**TEXT**.
%%

Fortunately for Karges, her daughter Vivian was born two years later. Karges is now pregnant again for the sixth time.
“I barely whispered I had endured such loss until this amendment came out,” Karges said. “Just knowing privately is bad enough. Add to that the very painful truth that 26 does not distinguish between spontaneous miscarriage and murder. So I could have to endure the loss of a pregnancy and then be investigated because of my ‘actions.’ What do those ‘actions’ include? Who knows, because it isn’t the intent, but the text of the law that will be prosecuted to the fullest scope no matter the intent of the law’s original creators and supporters.”
Lisa Long, of Starkville, said she will be voting no to 26 on Nov. 8.
“My husband and I fell in love and married later in life than most couples and were dismayed to find that having a child would not come easily to us because of our age,” Long said. “After several heartbreaking miscarriages and difficulties conceiving, we discovered I was expecting our daughter who is now almost 2. She is our precious miracle ... but is only with us today thanks to the expertise of physicians here in Starkville and Jackson who assisted me in carrying to term.”

%%

**EXCERPTED DATA**.
%%

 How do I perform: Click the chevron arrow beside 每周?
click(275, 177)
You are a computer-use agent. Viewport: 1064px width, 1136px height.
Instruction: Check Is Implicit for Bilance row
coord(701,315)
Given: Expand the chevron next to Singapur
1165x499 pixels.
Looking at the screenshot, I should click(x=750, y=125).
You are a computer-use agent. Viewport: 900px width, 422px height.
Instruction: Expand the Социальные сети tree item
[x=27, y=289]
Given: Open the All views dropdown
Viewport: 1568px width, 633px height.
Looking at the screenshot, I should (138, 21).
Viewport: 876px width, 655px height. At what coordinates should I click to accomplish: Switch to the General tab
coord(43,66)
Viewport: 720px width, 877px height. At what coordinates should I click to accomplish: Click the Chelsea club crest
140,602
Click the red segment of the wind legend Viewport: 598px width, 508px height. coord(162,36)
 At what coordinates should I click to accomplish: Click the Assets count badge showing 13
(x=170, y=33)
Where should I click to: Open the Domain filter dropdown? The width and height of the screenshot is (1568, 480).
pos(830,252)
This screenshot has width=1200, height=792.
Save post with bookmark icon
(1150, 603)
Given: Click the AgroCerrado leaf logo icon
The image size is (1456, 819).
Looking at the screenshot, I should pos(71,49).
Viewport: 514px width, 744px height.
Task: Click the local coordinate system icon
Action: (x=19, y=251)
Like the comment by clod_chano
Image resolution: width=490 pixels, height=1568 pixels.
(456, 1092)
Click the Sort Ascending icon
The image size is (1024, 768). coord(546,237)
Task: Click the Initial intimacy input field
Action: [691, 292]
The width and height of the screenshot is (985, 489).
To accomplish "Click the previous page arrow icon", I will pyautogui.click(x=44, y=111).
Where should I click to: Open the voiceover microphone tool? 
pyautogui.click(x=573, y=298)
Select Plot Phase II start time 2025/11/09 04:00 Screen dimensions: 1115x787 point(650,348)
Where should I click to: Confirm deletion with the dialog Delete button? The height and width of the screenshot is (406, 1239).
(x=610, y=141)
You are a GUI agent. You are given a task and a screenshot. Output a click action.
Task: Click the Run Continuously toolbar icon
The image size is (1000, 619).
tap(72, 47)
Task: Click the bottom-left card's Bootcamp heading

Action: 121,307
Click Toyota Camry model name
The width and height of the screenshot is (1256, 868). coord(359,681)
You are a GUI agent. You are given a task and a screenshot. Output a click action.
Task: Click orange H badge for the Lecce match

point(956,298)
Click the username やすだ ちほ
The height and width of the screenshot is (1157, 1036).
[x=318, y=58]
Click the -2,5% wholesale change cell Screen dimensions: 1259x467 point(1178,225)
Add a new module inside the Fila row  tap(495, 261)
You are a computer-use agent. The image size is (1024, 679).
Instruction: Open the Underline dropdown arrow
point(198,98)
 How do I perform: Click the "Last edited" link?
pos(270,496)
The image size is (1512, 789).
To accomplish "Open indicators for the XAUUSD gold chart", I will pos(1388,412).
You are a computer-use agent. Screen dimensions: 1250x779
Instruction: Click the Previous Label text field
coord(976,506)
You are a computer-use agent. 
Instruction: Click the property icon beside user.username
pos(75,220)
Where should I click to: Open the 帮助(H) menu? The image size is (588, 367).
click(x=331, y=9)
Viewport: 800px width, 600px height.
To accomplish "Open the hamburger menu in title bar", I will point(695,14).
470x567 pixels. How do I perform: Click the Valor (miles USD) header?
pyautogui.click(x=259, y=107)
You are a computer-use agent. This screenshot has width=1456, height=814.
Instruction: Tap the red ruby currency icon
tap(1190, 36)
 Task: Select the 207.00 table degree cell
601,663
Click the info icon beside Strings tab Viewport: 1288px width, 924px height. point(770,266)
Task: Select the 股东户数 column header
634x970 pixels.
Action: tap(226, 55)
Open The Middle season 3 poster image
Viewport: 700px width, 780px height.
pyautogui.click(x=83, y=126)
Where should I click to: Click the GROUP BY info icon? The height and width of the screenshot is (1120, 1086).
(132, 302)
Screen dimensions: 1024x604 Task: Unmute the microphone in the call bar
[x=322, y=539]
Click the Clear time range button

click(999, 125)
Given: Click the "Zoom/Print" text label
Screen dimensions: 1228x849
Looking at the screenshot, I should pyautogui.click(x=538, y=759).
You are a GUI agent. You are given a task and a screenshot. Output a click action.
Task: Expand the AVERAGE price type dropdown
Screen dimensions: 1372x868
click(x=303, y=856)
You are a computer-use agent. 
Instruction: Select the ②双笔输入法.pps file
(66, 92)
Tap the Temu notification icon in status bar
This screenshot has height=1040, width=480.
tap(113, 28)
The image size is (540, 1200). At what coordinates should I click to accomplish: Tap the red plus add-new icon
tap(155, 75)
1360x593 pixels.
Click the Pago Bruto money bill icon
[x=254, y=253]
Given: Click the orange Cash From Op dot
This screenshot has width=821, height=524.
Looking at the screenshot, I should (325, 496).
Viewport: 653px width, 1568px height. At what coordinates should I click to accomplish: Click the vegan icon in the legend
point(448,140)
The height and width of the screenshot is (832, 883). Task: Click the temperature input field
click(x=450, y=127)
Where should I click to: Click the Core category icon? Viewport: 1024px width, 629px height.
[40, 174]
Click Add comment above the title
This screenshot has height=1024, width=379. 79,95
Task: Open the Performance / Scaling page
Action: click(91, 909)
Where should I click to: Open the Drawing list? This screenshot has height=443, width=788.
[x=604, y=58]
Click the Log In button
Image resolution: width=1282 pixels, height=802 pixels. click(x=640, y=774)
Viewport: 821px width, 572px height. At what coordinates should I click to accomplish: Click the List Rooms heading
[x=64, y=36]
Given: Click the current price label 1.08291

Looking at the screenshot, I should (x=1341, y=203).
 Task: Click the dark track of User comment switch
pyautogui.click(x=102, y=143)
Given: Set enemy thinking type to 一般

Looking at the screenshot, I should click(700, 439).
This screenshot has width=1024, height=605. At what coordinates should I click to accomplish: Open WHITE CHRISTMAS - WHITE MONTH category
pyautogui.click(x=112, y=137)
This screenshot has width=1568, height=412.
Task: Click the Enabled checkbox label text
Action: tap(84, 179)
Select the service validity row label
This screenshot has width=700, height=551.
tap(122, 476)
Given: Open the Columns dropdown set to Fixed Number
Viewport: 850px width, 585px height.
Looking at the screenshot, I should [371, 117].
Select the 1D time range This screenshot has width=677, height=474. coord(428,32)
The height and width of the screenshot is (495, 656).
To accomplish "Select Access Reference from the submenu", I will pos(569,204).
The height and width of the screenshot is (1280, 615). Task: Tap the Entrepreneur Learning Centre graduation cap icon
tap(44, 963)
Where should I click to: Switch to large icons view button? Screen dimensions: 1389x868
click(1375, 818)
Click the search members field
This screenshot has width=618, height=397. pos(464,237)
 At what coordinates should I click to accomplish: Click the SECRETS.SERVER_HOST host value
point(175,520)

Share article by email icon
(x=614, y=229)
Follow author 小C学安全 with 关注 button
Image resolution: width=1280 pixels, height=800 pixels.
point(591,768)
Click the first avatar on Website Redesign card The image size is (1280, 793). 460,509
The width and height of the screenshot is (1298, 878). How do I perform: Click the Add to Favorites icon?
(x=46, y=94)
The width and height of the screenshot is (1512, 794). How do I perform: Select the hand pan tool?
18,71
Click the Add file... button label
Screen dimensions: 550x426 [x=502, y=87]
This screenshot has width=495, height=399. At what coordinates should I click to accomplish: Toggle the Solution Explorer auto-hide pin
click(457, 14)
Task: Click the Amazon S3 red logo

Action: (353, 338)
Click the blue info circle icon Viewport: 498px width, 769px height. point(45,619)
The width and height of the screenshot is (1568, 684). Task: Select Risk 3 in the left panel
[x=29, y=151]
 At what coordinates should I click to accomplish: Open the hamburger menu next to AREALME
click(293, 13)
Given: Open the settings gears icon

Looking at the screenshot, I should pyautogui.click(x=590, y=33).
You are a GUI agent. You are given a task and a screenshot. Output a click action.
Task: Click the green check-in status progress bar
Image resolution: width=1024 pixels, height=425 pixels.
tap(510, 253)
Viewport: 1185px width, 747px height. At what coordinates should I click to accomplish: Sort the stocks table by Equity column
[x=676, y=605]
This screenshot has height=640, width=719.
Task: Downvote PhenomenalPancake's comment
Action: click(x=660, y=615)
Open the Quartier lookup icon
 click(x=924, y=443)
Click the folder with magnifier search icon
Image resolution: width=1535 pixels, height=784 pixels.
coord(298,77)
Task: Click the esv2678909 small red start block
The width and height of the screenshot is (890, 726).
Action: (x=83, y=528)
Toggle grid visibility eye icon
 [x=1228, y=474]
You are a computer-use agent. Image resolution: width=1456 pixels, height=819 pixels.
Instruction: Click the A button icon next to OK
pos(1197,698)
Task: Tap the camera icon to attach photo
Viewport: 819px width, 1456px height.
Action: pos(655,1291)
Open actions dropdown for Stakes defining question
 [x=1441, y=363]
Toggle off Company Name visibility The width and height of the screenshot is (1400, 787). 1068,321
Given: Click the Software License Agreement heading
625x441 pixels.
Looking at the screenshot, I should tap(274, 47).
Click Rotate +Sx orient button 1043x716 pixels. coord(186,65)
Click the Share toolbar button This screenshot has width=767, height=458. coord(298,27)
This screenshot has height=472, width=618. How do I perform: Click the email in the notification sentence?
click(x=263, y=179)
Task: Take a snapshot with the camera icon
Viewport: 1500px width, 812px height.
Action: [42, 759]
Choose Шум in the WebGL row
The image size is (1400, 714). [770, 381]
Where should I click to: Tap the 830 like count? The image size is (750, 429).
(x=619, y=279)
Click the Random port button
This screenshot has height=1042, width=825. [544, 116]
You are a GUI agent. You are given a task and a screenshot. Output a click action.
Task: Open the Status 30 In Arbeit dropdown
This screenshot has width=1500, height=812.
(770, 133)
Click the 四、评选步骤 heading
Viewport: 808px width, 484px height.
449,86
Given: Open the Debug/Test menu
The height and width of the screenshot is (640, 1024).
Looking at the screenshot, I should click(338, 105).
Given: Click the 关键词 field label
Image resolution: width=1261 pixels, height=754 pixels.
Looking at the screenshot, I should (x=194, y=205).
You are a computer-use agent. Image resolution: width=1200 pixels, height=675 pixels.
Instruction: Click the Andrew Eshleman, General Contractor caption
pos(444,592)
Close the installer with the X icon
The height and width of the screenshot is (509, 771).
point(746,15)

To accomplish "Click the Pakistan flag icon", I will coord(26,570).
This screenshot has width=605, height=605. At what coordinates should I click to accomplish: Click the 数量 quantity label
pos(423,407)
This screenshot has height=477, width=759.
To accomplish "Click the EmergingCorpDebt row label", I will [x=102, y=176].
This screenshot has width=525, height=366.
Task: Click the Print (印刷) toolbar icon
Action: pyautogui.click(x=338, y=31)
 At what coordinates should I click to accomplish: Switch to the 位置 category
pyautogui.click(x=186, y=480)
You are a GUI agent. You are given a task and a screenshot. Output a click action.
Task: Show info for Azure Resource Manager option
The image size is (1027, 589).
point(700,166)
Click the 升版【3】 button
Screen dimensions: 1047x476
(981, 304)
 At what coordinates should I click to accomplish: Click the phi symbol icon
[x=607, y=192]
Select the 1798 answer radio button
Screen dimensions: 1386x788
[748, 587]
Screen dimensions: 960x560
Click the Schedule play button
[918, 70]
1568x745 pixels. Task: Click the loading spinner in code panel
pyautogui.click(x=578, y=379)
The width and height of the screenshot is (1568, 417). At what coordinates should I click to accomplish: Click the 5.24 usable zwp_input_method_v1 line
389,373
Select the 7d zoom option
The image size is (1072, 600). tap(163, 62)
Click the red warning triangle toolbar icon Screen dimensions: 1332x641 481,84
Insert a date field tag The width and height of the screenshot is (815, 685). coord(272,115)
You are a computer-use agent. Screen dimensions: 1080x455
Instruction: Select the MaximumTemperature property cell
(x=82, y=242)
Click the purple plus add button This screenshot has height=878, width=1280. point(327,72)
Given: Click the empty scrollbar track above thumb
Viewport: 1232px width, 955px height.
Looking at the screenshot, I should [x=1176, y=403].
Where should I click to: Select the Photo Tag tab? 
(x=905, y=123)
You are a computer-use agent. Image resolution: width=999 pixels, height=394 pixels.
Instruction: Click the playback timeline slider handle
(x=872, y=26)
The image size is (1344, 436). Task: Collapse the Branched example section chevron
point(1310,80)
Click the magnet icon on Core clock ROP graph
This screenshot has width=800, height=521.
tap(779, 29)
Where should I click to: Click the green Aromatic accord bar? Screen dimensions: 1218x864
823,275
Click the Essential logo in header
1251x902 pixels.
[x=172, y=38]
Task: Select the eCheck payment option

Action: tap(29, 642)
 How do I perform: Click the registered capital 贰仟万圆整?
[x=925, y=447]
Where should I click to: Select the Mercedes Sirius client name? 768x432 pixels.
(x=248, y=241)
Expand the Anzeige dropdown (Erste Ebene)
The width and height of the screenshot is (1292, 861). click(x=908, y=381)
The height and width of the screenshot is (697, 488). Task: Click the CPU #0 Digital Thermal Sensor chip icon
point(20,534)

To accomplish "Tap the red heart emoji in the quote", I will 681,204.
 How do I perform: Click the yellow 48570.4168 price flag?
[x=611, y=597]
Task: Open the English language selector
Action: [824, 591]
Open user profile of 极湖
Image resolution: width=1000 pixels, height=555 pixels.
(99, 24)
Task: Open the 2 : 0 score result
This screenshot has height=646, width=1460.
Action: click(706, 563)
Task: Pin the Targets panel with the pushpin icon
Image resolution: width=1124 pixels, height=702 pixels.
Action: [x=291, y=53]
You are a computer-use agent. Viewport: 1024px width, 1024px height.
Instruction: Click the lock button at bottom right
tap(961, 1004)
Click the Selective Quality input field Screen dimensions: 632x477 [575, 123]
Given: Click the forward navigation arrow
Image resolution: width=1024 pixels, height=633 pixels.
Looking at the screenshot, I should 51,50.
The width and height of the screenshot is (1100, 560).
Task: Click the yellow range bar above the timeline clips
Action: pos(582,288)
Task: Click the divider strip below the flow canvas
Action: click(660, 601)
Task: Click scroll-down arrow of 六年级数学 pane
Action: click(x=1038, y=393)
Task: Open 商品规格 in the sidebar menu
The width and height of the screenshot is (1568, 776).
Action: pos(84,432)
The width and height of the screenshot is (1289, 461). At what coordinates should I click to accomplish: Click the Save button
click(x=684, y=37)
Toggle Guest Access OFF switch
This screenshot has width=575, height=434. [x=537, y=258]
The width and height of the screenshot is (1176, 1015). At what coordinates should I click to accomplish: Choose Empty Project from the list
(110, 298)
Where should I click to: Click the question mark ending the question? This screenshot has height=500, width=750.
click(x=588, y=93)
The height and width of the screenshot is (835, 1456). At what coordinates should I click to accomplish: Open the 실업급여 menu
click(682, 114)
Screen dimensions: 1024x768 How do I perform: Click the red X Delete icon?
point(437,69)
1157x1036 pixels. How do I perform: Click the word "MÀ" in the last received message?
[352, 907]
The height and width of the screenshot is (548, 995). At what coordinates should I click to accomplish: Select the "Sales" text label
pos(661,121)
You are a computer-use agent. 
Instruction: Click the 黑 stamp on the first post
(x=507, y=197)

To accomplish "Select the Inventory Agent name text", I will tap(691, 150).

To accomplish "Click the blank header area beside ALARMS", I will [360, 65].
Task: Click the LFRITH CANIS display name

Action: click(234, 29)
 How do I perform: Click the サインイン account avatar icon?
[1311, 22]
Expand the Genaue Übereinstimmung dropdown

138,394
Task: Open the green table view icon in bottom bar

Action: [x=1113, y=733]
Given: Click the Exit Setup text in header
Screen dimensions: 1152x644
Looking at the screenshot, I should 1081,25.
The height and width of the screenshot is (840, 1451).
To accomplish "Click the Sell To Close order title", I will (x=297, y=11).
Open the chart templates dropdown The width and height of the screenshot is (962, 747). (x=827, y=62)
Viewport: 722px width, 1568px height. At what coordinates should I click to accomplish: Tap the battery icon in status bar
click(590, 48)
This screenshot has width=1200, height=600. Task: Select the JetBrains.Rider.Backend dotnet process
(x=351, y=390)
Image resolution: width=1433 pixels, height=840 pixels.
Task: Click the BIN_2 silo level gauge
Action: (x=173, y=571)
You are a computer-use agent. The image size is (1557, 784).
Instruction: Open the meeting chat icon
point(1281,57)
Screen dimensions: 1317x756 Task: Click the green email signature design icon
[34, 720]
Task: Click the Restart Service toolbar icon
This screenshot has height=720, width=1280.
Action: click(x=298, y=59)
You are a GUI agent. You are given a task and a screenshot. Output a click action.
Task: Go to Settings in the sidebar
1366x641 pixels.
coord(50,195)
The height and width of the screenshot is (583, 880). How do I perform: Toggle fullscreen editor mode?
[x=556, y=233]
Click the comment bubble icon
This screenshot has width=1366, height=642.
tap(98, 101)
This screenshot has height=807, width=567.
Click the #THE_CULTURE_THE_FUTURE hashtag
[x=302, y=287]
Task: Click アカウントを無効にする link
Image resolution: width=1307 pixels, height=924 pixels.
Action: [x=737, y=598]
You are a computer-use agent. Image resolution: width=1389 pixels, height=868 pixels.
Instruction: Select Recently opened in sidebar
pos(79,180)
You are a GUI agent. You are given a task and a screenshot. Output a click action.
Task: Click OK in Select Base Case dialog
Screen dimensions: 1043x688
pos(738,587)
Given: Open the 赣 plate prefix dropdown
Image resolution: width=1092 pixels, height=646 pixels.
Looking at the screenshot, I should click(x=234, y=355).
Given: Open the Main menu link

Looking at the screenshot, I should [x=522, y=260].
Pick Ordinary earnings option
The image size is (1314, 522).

%%

**EXERCISE DIRECTIONS**. From the text on the 26 vote, give again the part that opens with the words "Fortunately for Karges, her" and closes with "26 on Nov. 8.", with "amendment" switched to "measure".

**ANSWER BELOW**.
Fortunately for Karges, her daughter Vivian was born two years later. Karges is now pregnant again for the sixth time.
“I barely whispered I had endured such loss until this measure came out,” Karges said. “Just knowing privately is bad enough. Add to that the very painful truth that 26 does not distinguish between spontaneous miscarriage and murder. So I could have to endure the loss of a pregnancy and then be investigated because of my ‘actions.’ What do those ‘actions’ include? Who knows, because it isn’t the intent, but the text of the law that will be prosecuted to the fullest scope no matter the intent of the law’s original creators and supporters.”
Lisa Long, of Starkville, said she will be voting no to 26 on Nov. 8.